Sin embargo, hay que llamar la atención sobre una diferencia significativa entre las distopías y lo que estamos viviendo. Y es que nuestro presente no se rige por un guion del que se sabe el final. Un final que, en el caso de las distopías hollywoodienses, termina con el triunfo de la voluntad, la gloria del héroe y la restauración del orden social. En el plano de nuestra realidad ni sabemos el final, ni parece tan fácil la restauración del estado de cosas previo.
¿Merece la pena volver a confiar en las ideologías, que no han servido absolutamente para nada en este tiempo de pesadilla?
Aunque lo realmente importante es que nos preguntemos si verdaderamente queremos que las cosas vuelvan a ser como antes. Obviamente sí en el plano de la salud, de la libertad de movimiento y de reunión, sí al deseo de volver a trabajar con normalidad y ver a nuestras familias y amigos. Pero ¿queremos volver a ese modelo económico levantado sobre nuevas formas de esclavitud? ¿Queremos volver a un sistema cuya regla del máximo beneficio ha llevado a la destrucción de nuestro planeta, al que ahora hemos dado una tregua de dos meses? ¿Deseamos retomar una cultura de la muerte, de la eutanasia y del aborto, cuando hemos hecho lo indecible por salvar a nuestros mayores? ¿Merece la pena volver a confiar en las ideologías, que no han servido absolutamente para nada en este tiempo de pesadilla? ¿Queremos retornar a nuestra forma narcisista e individualista de vivir, basada en el miedo al otro, al inmigrante, al indigente, al que piensa diferente? Después de las innumerables experiencias que hemos vivido de solidaridad, de fraternidad, de entrega, de coraje, de sacrificio, de auténtica religiosidad… ¿queremos volver a lo de antes? ¿A los muros, al sálvese quién pueda, al “ande yo caliente”, a las relaciones líquidas y a las relaciones mercantiles? ¿No hemos aprendido nada?

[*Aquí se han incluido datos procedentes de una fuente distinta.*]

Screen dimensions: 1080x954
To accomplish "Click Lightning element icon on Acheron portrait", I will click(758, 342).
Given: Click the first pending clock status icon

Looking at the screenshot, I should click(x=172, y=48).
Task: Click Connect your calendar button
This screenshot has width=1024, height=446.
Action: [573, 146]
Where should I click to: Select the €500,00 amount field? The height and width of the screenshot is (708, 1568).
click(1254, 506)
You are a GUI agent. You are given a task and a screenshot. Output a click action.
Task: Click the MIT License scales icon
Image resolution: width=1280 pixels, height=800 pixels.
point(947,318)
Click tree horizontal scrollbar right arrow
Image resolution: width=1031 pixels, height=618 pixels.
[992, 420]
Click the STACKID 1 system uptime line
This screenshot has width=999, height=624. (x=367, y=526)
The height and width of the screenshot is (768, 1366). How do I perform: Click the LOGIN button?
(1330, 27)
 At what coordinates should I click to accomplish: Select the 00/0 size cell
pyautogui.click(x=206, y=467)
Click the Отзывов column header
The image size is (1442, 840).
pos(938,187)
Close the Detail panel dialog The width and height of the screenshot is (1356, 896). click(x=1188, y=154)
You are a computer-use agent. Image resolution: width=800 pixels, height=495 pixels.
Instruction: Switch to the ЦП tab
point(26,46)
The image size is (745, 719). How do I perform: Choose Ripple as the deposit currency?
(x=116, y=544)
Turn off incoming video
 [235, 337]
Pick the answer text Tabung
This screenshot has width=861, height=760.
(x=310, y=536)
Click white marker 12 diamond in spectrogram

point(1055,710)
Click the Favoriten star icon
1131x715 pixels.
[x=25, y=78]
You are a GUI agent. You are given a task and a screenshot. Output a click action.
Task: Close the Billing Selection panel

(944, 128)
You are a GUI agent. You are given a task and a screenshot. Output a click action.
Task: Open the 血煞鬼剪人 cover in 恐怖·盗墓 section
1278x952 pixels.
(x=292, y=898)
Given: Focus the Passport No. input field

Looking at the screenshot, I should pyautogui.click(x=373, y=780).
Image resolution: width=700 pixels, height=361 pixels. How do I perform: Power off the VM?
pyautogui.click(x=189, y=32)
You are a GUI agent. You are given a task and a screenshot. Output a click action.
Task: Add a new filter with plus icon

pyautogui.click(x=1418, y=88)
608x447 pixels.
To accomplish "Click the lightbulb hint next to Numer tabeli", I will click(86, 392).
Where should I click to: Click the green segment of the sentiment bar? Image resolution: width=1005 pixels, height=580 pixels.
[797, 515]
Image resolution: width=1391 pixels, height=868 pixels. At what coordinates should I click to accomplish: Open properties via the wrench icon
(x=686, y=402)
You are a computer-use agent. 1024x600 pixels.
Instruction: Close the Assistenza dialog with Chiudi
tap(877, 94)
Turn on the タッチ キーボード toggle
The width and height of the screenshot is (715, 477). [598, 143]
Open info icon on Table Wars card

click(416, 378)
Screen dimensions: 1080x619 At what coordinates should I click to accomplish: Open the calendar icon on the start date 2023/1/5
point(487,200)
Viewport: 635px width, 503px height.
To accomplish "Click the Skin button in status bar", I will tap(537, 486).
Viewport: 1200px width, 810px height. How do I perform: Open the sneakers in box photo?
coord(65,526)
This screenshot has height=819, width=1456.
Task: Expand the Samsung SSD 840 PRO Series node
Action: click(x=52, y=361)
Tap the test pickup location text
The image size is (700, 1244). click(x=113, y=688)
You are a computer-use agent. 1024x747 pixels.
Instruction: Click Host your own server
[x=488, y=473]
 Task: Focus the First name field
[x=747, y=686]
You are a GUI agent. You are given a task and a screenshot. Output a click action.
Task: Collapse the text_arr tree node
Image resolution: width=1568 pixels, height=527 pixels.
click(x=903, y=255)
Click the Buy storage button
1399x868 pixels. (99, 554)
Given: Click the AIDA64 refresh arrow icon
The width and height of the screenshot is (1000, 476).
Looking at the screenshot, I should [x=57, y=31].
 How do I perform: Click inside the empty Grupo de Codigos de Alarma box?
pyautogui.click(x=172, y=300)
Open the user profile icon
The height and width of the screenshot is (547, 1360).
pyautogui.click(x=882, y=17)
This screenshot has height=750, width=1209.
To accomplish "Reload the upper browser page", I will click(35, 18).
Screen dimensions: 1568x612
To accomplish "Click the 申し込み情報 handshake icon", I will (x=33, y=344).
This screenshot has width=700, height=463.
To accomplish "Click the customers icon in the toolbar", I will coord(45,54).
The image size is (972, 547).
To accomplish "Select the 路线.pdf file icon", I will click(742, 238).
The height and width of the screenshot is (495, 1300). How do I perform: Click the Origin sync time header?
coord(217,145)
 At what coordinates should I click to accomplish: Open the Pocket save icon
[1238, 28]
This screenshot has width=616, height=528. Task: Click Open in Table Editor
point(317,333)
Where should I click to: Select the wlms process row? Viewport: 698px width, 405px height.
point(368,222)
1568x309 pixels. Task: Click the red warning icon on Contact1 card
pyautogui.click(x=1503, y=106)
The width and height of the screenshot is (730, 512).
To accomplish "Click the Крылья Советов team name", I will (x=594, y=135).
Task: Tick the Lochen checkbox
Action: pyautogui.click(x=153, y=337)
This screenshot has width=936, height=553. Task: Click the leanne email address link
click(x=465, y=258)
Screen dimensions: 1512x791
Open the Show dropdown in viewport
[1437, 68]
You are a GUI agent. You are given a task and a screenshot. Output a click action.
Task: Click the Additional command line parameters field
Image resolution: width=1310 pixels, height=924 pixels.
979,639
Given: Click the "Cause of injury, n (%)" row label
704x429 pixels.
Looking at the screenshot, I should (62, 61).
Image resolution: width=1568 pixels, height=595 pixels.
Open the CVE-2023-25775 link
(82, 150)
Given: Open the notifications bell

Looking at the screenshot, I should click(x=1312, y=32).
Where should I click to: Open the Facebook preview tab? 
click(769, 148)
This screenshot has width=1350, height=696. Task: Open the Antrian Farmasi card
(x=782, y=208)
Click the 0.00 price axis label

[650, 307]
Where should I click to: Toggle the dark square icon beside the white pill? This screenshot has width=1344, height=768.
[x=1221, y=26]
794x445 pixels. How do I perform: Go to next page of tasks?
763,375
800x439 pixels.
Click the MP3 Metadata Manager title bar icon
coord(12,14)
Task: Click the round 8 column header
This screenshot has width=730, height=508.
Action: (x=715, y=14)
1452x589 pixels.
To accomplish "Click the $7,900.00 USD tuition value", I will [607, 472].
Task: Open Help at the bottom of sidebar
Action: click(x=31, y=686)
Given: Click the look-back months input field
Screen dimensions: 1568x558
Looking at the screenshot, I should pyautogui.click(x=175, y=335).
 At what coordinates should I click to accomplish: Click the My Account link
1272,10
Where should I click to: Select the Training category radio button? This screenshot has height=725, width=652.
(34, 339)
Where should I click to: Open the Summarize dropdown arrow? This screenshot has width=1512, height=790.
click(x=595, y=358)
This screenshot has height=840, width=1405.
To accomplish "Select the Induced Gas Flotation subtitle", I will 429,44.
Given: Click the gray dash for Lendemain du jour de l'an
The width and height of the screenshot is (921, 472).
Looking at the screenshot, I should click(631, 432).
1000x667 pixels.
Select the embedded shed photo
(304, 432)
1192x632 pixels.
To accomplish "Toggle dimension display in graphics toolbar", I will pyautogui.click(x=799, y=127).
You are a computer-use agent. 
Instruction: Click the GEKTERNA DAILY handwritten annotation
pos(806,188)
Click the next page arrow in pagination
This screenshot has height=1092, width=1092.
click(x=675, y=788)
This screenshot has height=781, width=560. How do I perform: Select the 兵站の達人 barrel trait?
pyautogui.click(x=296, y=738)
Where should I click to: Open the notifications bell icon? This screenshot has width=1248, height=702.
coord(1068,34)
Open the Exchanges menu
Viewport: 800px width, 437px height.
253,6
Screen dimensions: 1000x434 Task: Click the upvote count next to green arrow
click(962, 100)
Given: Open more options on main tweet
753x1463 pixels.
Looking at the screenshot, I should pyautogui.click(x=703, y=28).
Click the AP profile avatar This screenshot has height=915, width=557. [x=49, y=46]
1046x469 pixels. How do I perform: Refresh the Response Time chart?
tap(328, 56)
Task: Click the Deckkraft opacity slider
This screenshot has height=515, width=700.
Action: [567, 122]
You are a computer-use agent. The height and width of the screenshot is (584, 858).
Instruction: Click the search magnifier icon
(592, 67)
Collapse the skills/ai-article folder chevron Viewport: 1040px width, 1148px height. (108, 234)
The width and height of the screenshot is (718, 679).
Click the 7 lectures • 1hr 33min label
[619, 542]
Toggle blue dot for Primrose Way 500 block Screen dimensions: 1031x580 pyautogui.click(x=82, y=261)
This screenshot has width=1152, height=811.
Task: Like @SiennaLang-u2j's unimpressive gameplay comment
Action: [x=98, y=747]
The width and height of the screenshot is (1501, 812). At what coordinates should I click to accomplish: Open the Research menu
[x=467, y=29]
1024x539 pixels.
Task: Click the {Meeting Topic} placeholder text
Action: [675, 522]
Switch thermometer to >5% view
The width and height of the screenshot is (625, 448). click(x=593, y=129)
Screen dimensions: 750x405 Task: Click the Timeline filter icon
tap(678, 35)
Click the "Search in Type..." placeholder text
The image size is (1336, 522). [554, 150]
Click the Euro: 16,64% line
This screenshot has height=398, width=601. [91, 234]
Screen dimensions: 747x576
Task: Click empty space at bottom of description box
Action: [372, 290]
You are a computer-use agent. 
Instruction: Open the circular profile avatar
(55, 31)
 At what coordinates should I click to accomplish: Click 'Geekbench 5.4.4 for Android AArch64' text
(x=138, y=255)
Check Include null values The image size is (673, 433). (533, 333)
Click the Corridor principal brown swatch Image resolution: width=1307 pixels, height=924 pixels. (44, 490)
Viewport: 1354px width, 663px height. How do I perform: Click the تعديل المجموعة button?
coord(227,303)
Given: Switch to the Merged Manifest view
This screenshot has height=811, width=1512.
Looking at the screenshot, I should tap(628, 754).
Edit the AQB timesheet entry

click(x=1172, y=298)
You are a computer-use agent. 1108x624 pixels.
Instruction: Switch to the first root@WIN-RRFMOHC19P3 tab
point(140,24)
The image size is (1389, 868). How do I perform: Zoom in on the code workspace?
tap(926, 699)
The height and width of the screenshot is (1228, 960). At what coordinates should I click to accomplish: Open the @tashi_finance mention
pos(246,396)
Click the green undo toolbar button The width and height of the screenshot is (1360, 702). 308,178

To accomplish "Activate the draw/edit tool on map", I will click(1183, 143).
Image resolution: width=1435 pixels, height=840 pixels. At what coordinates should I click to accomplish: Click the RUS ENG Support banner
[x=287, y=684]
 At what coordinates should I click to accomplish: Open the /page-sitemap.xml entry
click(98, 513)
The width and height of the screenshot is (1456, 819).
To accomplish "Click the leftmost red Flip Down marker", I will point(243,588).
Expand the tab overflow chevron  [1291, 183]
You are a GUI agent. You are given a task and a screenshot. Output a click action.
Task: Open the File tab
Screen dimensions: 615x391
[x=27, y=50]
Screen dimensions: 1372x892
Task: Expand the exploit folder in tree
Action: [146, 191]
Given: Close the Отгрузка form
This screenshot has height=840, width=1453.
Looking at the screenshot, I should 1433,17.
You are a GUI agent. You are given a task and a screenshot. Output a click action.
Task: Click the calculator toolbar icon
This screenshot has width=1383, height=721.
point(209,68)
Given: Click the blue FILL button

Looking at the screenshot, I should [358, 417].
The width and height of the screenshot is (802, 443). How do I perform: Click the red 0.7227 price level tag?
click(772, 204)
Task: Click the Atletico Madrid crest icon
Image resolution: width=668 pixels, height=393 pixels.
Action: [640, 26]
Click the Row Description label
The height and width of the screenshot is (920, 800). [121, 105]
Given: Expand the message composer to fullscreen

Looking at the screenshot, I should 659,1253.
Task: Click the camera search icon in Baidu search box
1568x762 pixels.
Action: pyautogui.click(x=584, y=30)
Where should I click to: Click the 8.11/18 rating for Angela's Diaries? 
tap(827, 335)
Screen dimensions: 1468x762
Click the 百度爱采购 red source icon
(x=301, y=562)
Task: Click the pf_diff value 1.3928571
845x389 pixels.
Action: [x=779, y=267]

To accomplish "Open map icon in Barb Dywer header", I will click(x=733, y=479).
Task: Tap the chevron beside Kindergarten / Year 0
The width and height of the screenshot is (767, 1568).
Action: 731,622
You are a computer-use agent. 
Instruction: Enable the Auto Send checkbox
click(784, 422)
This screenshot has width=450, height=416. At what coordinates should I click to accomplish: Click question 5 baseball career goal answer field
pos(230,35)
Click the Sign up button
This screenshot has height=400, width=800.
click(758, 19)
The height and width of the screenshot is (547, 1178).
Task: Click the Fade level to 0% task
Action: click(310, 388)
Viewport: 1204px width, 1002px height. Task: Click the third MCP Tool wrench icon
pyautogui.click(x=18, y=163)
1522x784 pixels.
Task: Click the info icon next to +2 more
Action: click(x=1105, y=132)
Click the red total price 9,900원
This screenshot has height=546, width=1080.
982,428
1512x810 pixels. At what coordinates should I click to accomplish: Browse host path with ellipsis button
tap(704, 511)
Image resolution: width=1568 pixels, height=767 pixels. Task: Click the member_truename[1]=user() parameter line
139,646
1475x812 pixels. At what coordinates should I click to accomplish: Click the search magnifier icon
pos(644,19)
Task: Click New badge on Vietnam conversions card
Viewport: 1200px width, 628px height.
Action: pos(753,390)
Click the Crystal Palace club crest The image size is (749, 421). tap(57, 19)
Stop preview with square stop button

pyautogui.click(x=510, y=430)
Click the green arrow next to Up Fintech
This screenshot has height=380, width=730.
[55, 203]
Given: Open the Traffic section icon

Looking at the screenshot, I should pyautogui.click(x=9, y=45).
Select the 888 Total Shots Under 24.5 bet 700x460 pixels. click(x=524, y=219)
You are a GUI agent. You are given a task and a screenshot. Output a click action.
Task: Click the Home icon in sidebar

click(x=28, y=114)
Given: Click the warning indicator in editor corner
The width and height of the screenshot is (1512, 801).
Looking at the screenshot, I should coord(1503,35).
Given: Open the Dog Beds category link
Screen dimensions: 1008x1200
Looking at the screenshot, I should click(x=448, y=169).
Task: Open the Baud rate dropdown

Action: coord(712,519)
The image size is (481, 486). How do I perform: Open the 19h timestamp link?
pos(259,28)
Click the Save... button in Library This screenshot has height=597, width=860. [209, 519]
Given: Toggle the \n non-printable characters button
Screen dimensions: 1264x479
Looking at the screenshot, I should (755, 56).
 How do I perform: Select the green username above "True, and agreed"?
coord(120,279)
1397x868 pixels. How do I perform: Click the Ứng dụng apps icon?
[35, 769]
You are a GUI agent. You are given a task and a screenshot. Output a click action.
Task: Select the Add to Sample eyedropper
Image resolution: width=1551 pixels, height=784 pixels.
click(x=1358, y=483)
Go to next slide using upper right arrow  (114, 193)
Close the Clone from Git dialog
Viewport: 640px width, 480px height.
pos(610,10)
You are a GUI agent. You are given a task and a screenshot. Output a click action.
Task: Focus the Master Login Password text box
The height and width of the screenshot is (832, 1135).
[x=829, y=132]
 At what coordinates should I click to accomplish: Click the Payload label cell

En ese sentido quiero terminar recordando las palabras que pronunció el capuchino Raniero Cantalamessa al final de su predicación en la basílica de San Pedro el pasado Viernes Santo: “Nosotros también, después de estos días que esperamos sean cortos, nos levantaremos y saldremos de las tumbas de nuestros hogares. No para volver a la vida anterior, como Lázaro, sino a una vida nueva, como Jesús. Una vida más fraterna, una vida más humana”.